This time last year I was an entirely different person.
I may look the same on the outside, maybe a couple pounds lighter (and much better eyebrows now) but on the inside, an ENTIRELY different person. I don’t believe it takes a doctor to let you know if you are depressed, and let me tell you: I was truly depressed and had a lot of anxiety.
Depression. It comes in many forms, and it has various symptoms. I don’t think it should be taken lightly when someone has the guts to admit they are actually depressed, but we downplay it all the time.
I remember when I finally started to admit to people I was depressed. 23 years old and I already had a job making $50k+ and I owned my own condo. How’d I do it? I worked very hard. So hard I forgot why I was even working and became completely depressed on the inside, but functional on the outside.
How can you be depressed when it looks like you have it all going for you? Easy, try having no purpose and not feeling connected to your why or the things that get you excited to get out of bed in the morning.

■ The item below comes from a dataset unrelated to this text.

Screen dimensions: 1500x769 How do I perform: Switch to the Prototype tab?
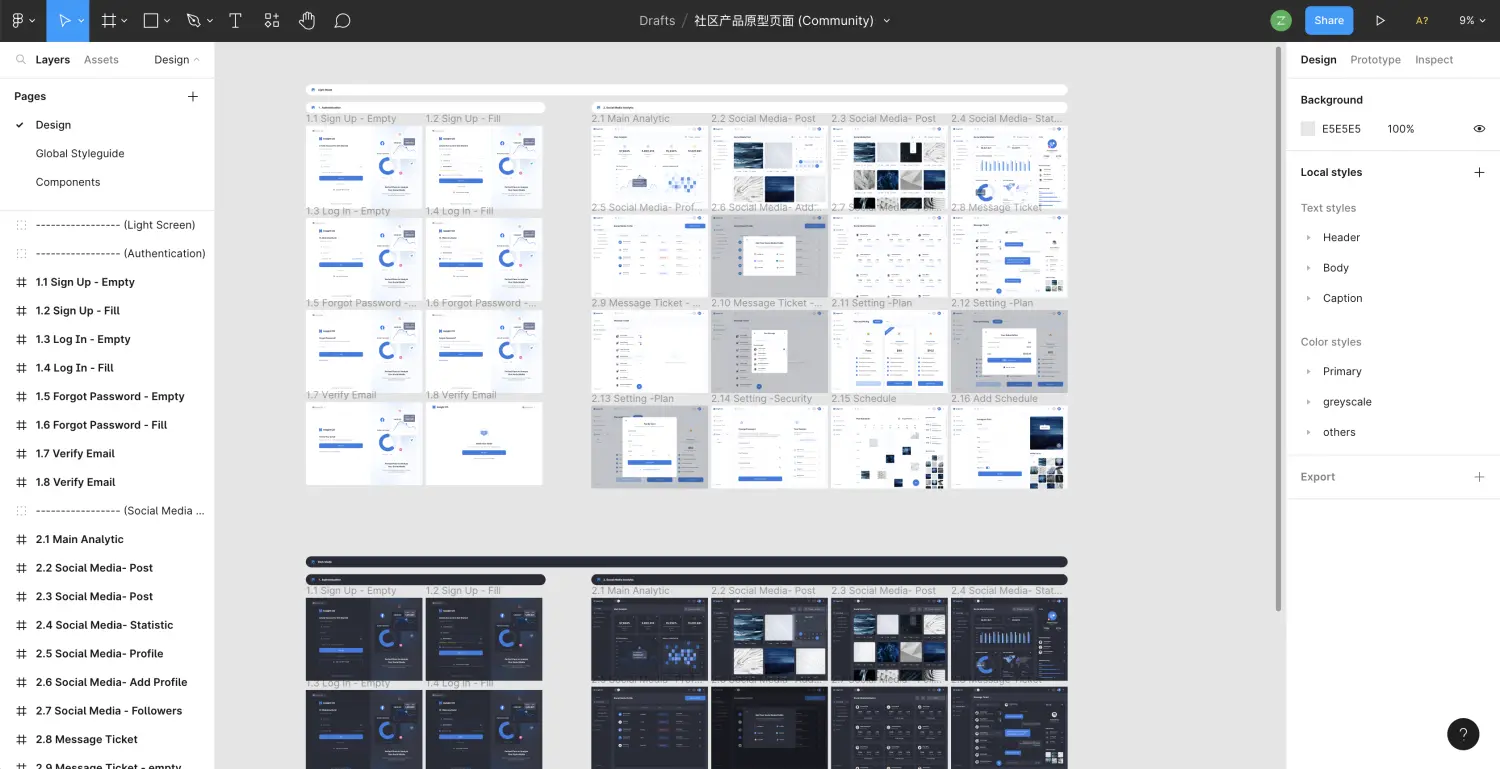[x=1375, y=60]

For almost two years, I did not want to get out of bed in the morning.. AT ALL. No one could comprehend how I could possibly not be thrilled about life. I developed a nasty negative mindset about SOO many things (a lot of this had to do with the lifestyle I was living; we will get to that in a few posts).

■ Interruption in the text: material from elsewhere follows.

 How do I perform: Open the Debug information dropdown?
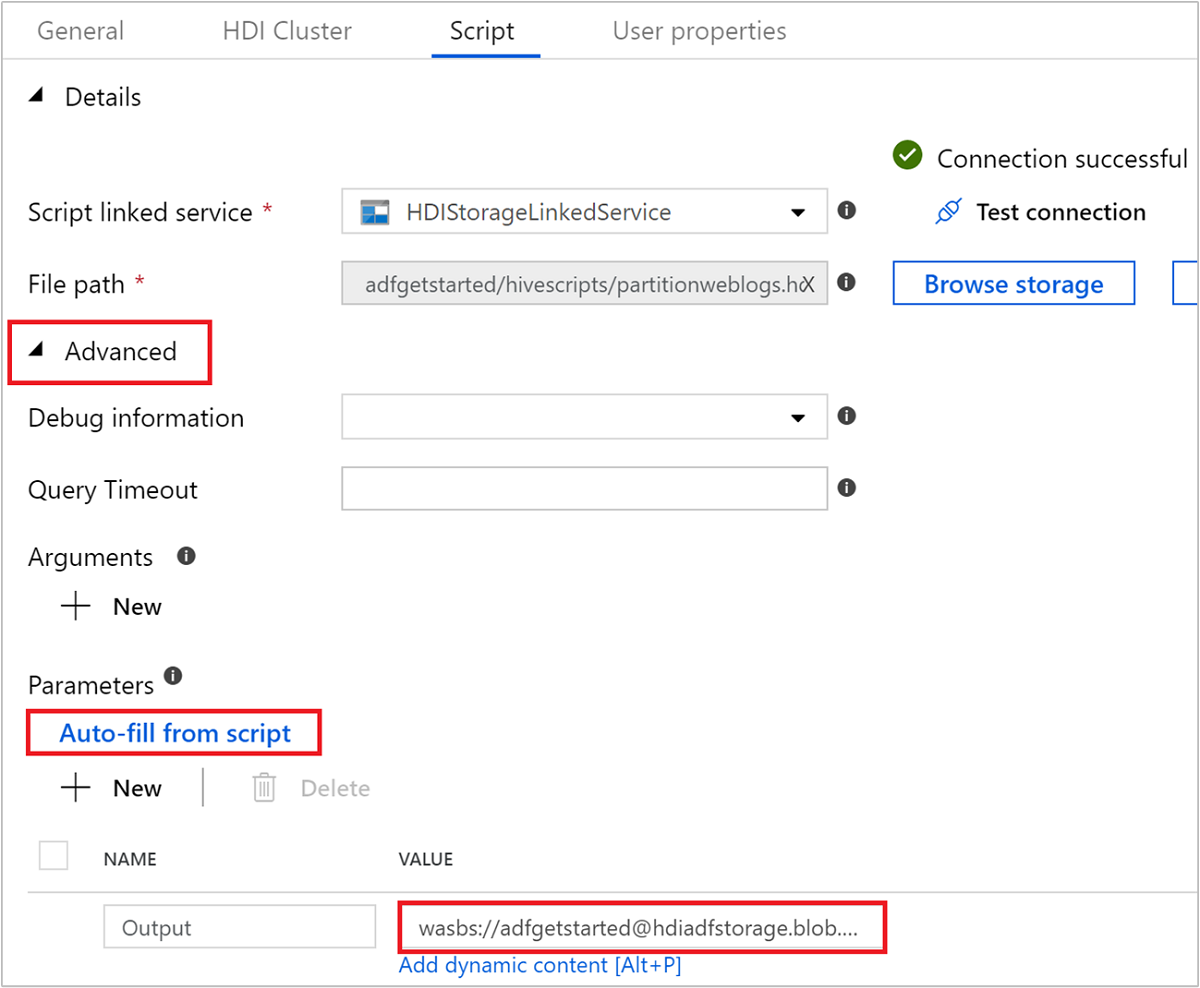pos(799,417)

I remember a few days before I turned 24, I met a guy who I was comfortable admitting I was depressed to. He was an easy person to talk to and also easy on the eyes to look at (LOL). Meeting him was such a blessing looking back, because I was able to talk so freely about what was going on in my head without the fear of being judged or misunderstood.

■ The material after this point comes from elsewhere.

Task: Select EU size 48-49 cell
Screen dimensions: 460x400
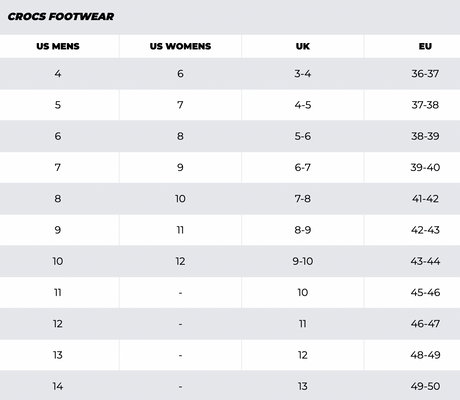Action: (425, 355)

Anxiety. January 31. The day before my birthday, I decided to have a get-together at a bar in Koreatown. I invited all my friends two days before only to find out a lot of them couldn’t make it (granted it was a Tuesday night, and I only gave them a two day notice, completely understandable). At the time I couldn’t understand it that way.. AT ALL. I had anxiety the entire day before meeting up with my friends that night (SIDE NOTE: It turned out to be a fabulous night, a perfect night actually). I remember wanting to look really cool so I could post a stupid picture online saying “Kobe Year”.. yeah, typical. I also remember feeling somewhat rejected..A couple years back I had tons of friends who would hang out with me without hesitation, but things were so different now. I couldn’t help but think: what changed? and that I was no longer as great of a person as I used to think I was.
Later on in the year I finally realized I changed. I stopped doing the things that made me happy and gave me purpose. I stopped hanging out with friends. I didn’t think I had control over any of it. I thought this is simply what “adulting” is. Later on in the year I also realized I was completely in control of my circumstances, I just had to have the courage to take a leap of faith.